València steht vor Herausforderungen, die im Mittelmeerraum häufig geteilt werden. Die Regionalregierung hat bereits die wichtigsten Risiken und Auswirkungen des Klimawandels in der Region València bewertet. Erwartete Temperaturanstiege, Wasserknappheit, Dürren und andere Risiken dürften sich negativ auf Ökosysteme, die menschliche Gesundheit und wichtige Wirtschaftssektoren auswirken. Der Stadtrat von València (im Text oft als Stadt Valencia bezeichnet) verfügt über eine aktualisierte Klimarisikobewertung unter Berücksichtigung des unmittelbaren Einzugsgebiets und der empfindlichen Ökosysteme. Es erlebt klimabedingte Auswirkungen wie Hitzewellen, Dürren, Überschwemmungen, Meeresspiegelanstieg und Küstenerosion. 

Sowohl die Regionalregierung als auch der Stadtrat von València haben Fortschritte bei der Bewältigung dieser Auswirkungen erzielt, indem sie die Klimarisikobewertungen vorantreiben, Kampagnen für die Öffentlichkeit sensibilisieren und Anpassungslösungen für eine nachhaltige Wasserbewirtschaftung und die Nutzung der Natur vorschlagen.

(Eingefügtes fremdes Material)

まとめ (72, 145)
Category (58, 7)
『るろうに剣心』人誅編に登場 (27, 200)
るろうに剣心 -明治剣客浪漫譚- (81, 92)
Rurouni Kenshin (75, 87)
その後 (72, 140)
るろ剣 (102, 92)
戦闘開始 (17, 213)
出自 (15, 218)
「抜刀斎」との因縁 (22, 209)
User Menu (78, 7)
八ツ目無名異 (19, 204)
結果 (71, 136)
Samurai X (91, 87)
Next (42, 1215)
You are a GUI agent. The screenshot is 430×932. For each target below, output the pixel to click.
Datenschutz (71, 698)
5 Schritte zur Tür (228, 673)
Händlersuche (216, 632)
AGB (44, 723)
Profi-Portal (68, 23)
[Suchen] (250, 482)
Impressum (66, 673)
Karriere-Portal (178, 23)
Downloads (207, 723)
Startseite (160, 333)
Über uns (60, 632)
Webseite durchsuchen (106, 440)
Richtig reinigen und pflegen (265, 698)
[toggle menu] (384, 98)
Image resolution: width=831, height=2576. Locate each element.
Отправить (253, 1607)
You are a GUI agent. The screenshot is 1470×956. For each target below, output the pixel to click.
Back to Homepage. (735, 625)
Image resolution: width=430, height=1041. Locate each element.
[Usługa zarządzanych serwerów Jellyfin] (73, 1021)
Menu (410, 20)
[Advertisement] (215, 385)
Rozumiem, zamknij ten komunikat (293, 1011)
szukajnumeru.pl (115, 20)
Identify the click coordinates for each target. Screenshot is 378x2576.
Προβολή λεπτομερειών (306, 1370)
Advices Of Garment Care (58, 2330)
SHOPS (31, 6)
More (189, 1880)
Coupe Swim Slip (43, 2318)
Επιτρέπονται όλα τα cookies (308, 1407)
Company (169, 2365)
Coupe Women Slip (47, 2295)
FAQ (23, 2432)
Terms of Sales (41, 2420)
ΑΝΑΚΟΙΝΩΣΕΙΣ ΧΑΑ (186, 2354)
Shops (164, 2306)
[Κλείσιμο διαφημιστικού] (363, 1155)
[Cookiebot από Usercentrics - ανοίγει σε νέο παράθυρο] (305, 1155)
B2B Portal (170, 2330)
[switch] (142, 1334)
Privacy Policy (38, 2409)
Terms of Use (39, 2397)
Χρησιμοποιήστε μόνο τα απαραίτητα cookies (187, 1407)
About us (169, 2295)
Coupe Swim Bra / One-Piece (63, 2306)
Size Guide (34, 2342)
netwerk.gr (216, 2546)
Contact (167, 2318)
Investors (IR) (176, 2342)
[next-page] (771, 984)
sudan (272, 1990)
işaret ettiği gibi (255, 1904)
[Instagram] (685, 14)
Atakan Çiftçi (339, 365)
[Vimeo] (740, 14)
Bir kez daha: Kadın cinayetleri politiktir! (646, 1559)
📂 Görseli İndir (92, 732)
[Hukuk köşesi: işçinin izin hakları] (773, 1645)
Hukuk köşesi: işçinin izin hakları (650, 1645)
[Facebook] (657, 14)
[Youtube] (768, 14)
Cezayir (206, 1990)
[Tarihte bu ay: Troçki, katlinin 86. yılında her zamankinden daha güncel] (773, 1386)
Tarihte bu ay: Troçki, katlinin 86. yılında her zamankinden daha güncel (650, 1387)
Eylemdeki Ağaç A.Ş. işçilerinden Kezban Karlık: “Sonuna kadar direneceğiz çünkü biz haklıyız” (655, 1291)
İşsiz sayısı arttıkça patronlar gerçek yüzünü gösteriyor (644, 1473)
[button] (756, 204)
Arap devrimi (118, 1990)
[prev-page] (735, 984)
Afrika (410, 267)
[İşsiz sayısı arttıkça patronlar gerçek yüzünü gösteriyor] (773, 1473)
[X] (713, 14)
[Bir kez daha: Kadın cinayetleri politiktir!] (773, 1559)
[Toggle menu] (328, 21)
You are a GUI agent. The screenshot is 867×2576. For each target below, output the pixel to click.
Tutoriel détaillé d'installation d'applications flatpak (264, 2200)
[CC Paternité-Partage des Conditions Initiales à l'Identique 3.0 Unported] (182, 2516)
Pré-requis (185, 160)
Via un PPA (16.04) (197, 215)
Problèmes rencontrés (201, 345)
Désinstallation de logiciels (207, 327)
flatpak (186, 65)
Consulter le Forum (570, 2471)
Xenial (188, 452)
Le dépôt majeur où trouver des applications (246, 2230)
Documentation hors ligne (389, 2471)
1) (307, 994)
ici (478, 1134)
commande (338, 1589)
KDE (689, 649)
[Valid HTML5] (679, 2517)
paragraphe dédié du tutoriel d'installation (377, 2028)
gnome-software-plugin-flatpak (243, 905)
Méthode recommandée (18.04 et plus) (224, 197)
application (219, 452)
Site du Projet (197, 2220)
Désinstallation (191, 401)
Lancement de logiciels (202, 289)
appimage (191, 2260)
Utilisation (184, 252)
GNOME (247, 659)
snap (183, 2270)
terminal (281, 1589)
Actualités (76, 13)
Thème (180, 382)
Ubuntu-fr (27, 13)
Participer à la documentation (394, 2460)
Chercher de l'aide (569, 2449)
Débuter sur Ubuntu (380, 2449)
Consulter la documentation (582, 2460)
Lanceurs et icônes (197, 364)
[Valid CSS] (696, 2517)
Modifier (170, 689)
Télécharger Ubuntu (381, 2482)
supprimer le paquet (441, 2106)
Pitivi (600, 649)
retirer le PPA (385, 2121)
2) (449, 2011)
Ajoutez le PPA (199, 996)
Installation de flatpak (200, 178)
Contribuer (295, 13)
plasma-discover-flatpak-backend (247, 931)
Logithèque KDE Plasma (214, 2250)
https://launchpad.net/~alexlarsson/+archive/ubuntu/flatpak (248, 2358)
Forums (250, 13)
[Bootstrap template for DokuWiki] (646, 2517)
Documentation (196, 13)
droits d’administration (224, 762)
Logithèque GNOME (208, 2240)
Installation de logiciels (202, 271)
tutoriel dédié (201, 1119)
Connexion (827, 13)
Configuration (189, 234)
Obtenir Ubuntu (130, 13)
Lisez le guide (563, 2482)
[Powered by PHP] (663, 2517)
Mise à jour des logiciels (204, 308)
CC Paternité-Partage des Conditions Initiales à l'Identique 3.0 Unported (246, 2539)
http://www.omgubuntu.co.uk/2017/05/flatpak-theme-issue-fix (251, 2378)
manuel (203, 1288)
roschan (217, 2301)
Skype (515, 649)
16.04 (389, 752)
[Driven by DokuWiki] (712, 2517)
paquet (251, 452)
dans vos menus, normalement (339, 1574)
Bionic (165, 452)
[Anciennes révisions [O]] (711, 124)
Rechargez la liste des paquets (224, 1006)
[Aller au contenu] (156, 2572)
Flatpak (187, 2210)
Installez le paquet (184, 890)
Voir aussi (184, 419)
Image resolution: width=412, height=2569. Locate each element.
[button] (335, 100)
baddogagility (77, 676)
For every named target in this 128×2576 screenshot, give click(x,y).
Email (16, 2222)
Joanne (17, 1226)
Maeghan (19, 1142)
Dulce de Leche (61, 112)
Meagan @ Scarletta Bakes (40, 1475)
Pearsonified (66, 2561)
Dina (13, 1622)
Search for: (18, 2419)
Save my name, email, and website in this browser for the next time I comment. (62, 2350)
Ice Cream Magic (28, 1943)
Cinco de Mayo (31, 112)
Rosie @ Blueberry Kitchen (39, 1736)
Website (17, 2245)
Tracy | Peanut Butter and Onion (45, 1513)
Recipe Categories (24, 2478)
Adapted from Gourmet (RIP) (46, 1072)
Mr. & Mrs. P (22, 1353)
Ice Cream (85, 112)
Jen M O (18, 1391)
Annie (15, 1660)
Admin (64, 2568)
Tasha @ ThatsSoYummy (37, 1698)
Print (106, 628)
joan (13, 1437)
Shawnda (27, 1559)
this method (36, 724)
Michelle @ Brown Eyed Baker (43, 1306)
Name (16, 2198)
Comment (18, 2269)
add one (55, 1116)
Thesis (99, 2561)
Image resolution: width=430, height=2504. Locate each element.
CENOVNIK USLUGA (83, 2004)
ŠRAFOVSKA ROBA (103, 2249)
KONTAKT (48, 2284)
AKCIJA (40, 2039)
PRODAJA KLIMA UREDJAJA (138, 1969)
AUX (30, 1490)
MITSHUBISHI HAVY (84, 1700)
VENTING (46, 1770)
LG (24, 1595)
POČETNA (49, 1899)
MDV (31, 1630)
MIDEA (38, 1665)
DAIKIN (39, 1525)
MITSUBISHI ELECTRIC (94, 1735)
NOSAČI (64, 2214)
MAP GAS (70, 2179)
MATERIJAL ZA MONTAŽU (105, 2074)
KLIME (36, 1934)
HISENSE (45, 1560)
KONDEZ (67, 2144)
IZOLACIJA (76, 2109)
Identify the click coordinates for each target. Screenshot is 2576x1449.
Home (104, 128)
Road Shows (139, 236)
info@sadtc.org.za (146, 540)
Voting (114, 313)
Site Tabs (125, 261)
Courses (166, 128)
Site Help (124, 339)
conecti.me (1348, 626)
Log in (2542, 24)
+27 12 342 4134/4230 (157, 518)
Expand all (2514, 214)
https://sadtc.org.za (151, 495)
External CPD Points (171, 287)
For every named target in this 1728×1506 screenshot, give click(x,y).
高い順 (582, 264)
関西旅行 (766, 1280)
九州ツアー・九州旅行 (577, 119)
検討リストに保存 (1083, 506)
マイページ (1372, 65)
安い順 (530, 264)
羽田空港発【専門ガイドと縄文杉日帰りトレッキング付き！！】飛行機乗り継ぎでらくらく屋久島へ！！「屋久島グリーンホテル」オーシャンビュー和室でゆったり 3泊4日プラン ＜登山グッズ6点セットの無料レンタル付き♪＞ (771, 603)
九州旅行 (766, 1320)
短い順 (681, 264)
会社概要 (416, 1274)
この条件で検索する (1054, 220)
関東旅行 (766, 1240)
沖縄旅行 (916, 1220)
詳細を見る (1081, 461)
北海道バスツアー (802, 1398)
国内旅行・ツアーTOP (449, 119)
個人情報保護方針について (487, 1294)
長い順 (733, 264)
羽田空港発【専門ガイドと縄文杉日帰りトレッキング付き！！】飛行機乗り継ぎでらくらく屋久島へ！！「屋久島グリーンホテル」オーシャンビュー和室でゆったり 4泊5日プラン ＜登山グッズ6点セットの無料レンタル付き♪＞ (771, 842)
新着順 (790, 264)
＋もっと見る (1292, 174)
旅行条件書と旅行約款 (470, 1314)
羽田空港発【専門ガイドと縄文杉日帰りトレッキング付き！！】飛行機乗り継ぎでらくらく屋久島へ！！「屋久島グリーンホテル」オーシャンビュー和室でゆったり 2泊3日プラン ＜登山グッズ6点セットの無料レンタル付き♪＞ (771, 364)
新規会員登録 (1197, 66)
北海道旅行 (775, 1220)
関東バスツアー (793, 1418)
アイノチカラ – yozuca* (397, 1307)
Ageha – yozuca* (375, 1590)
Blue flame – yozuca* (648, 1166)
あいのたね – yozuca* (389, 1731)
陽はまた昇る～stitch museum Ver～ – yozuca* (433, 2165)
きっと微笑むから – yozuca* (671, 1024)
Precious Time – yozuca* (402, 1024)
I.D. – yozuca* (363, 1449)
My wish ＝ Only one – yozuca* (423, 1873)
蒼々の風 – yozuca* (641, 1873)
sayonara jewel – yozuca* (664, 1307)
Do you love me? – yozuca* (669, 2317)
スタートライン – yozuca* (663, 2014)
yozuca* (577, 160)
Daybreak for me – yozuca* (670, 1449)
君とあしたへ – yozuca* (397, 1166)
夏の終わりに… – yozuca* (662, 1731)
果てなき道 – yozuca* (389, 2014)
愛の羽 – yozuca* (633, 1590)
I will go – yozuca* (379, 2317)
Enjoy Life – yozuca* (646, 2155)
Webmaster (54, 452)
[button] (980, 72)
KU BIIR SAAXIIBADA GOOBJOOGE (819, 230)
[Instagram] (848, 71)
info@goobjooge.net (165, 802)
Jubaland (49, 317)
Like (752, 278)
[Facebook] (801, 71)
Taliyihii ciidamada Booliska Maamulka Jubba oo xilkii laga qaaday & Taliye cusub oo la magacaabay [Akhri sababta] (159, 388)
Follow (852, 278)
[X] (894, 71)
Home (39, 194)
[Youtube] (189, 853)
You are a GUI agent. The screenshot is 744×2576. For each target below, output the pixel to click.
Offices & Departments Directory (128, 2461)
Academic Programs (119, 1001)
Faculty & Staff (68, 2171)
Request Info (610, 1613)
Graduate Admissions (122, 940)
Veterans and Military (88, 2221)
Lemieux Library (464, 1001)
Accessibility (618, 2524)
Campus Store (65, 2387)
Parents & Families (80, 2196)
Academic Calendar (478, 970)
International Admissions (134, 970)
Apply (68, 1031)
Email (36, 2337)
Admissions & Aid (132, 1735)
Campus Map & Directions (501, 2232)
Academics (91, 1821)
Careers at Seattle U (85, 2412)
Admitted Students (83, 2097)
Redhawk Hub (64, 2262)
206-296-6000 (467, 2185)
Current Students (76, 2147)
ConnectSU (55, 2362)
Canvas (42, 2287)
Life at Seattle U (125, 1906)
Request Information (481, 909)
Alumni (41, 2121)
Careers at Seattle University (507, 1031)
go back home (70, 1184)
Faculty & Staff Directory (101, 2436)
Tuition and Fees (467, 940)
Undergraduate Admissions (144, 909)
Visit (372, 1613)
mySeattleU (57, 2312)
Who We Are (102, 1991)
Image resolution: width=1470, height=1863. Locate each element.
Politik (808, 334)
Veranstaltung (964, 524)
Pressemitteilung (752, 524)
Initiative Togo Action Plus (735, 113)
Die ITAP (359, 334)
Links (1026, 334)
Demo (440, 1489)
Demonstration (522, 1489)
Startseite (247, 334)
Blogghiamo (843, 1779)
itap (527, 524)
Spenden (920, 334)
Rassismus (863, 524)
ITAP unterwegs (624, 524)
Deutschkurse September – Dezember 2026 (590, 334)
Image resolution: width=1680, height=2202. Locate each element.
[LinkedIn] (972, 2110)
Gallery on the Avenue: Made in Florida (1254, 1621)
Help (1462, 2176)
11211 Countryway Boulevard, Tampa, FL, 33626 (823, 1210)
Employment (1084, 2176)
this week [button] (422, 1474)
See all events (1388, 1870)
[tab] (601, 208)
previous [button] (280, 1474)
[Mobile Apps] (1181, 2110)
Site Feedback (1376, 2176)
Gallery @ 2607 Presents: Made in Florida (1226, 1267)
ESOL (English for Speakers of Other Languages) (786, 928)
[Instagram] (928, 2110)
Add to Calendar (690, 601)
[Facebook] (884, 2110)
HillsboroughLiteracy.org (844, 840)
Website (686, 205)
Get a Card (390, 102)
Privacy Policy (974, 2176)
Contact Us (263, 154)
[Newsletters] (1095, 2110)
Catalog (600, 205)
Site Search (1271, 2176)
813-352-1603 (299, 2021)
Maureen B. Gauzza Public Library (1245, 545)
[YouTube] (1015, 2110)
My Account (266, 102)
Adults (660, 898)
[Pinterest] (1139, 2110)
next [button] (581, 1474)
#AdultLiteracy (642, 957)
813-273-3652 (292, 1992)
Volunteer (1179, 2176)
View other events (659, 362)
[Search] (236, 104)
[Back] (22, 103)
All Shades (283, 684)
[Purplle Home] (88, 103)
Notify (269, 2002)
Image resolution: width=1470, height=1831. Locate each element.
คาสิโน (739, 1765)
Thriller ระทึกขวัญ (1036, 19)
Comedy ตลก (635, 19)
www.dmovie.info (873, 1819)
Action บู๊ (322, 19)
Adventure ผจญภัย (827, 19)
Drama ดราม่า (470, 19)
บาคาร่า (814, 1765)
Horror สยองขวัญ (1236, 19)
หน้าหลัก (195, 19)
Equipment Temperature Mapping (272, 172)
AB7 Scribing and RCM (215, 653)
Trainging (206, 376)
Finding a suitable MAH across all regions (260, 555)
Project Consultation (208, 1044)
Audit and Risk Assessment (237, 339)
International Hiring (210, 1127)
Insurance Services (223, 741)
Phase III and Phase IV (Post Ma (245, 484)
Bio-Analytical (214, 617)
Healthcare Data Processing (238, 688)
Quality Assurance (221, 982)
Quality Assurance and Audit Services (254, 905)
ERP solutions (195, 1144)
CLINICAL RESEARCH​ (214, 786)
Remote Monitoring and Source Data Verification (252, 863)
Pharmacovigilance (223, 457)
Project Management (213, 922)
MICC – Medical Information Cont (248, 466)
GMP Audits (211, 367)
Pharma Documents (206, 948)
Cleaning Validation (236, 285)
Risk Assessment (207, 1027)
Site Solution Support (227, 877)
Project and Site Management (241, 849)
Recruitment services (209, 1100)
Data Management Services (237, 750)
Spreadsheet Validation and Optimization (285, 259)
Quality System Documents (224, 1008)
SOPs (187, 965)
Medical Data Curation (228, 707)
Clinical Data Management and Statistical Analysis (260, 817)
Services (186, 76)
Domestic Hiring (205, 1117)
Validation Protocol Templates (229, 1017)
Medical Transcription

In València streben die Behörden einen integrierten Ansatz an, um ihre Klimaziele umfassend zu erreichen. Dies beinhaltet die Förderung von Synergien zwischen Anpassung und Minderung, die Einbeziehung der Anpassungsziele in sektorspezifische Politiken, die Abstimmung regionaler und lokaler Anpassungsinitiativen und die Sensibilisierung vor Ort. Die Umsetzung dieses Ansatzes erfordert die Einrichtung wirksamer Mechanismen für vertikale Koordinierung, Zusammenarbeit und Einbeziehung mehrerer Interessenträger, einschließlich Regierungsbehörden, Gemeinschaftsorganisationen, Universitäten, Unternehmen und der Zivilgesellschaft. Die Schaffung eines Multi-Level-Governance-Rahmens zur Unterstützung des langfristigen Prozesses der Anpassung an den Klimawandel ist jedoch eine komplexe Aufgabe, die ausreichend Zeit und Aufwand erfordert.

Ziele

Die Regionalregierung und der Stadtrat von València haben sich aktiv an den klimabezogenen EU-Missionen beteiligt, um ihren Ansatz voranzutreiben. Die Stadt València trat 2022 zunächst der EU-Mission für klimaneutrale und intelligente Städte bei, um bis 2030 klimaneutral zu werden. Nach der Auswahl der Region in der EU-Mission „Anpassung an den Klimawandel“unterzeichnete die Stadt València auch die Charta. Dieser Schritt festigte die notwendige Zusammenarbeit zwischen der Region und der Stadt, um gemeinsam die Klimaanpassungsplanung und -umsetzung zu bewältigen und gleichzeitig die Bereitstellung von Miteffekten zur Eindämmung des Klimawandels sicherzustellen.  ZudenZielen dieses Mehrebenen-Kooperationsraums gehören: 

  • Verbesserung der Widerstandsfähigkeit gegenüber den Auswirkungen des Klimawandels,
  • Unterstützung der Integration und Berücksichtigung der Anpassung an den Klimawandel in die kommunale und regionale Planung,
  • Unterstützung regionaler Akteure beim Erwerb der erforderlichen Kompetenzen für eine wirksame Planung und Umsetzung der Anpassung an den Klimawandel,
  • Angleichung der regionalen und städtischen Strategien und Politiken, um Veränderungen im Wandel herbeizuführen,
  • Ermittlung und Nutzung von Synergien und Festlegung gemeinsamer Aufgaben im Rahmen der Climate-Neutral Cities & Climate Adaptation Missionen,
  • DasEngagement der Bürgerinnen und Bürger steht im Mittelpunkt.
In diesem Fall umgesetzte Anpassungsoptionen
Lösungen

In València wird ein mehrstufiger „Kollaborationsraum“ gebildet, um die vertikale Koordinierung zwischen der Stadt und der Regionalregierung neben der Multi-Stakeholder-Zusammenarbeit zu etablieren. Dieser Rahmen für die Anpassungspolitik ist zwar noch in der Entwicklung, um es allen lokalen Akteuren zu ermöglichen, Synergien zu verfolgen und die Anstrengungen zur Bewältigung der Klimaherausforderungen und zur Umsetzung der klimabezogenen EU-Missionen zu bündeln. 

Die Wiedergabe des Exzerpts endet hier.